Drafters of the new constitution are considering major amendments to the so-called road map just one week before the draft is due to be finalized, according to Al-Masry Al-Youm.
Following the July removal of former President Mohamed Morsi, the military issued a schedule or “road map” which called for the drafting of a constitution to precede the holding of parliamentary elections. Only after that vote would the election of a new president take place.
But now, according to the privately owned daily, members of the draft committee are debating four possible scenarios. The first scenario would see presidential elections held before the parliamentary; the second would call for both elections to be held at the same time; the third would extend interim President Adly Mansour’s appointment for another year; and the fourth would extend the transitional period, delay elections, and form a presidential council.
Mohamed Salmawy, the committee’s spokesperson, confirmed the reports. “There are different ideas being discussed currently by the committee concerning the road map, but no solid elaborations have been proposed to the subcommittees,” he said.
A legal source on the committee, who asked to remain anonymous, told Al-Masry Al-Youm that the legal basis for the proposals was now being examined. He added, “This week all this will be decided upon.”
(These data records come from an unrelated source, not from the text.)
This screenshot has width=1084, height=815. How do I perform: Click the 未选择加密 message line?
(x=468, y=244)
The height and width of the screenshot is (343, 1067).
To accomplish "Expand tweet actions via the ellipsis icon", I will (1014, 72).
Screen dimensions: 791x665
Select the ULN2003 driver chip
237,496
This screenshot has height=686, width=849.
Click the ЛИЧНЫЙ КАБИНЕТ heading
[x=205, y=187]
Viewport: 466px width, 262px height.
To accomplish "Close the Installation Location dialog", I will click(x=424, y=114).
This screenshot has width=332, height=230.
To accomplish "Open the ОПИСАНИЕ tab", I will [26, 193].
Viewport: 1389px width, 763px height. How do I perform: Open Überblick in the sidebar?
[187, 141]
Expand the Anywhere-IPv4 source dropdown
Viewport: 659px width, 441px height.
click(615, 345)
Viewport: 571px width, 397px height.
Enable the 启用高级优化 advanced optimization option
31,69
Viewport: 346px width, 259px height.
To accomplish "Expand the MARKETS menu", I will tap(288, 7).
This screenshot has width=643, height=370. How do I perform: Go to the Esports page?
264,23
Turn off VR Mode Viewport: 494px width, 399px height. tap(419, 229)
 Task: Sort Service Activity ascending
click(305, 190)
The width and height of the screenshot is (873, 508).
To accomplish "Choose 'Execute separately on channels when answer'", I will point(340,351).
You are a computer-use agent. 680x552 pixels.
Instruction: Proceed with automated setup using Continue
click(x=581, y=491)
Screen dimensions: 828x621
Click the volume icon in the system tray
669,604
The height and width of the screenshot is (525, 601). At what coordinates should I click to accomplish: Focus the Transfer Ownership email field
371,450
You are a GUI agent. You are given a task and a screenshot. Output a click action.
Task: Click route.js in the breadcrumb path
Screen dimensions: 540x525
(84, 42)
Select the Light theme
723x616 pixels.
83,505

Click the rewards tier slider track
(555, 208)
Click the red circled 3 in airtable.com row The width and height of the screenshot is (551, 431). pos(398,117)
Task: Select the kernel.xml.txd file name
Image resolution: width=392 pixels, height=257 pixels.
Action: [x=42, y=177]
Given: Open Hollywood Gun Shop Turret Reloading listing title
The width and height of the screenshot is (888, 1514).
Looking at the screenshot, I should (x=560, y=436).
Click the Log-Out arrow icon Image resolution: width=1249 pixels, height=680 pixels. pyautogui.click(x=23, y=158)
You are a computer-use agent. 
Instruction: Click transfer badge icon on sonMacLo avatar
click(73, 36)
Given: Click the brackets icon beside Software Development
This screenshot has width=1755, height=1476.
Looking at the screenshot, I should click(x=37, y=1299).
But not all committee members appeared to support the proposed changes. Mohamed Abd al-Aziz represents the Tamarod movement and is deputy chair of the subcommittee for the system of governance. In the same article, he said that the best scenario would be to keep the road map as it is. If there was to be a change, however, he said he would accept the holding of presidential elections before the parliamentary elections.
Mervat al-Talawy, a member of the draft committee and secretary general of the National Council for Women, agreed with Abd al-Aziz. She added, however, that the third or the fourth scenarios are also suitable for the current situation.
Observers say that Egypt is witnessing a political vacuum in the post-Mubarak, post-Morsi period. There appears to be a dearth of individuals willing to put themselves forward to stand as presidential candidates. Nor have established political parties introduced politicians who appear to have broad public support.
Egypt expects to see a referendum on the draft constitution by early January.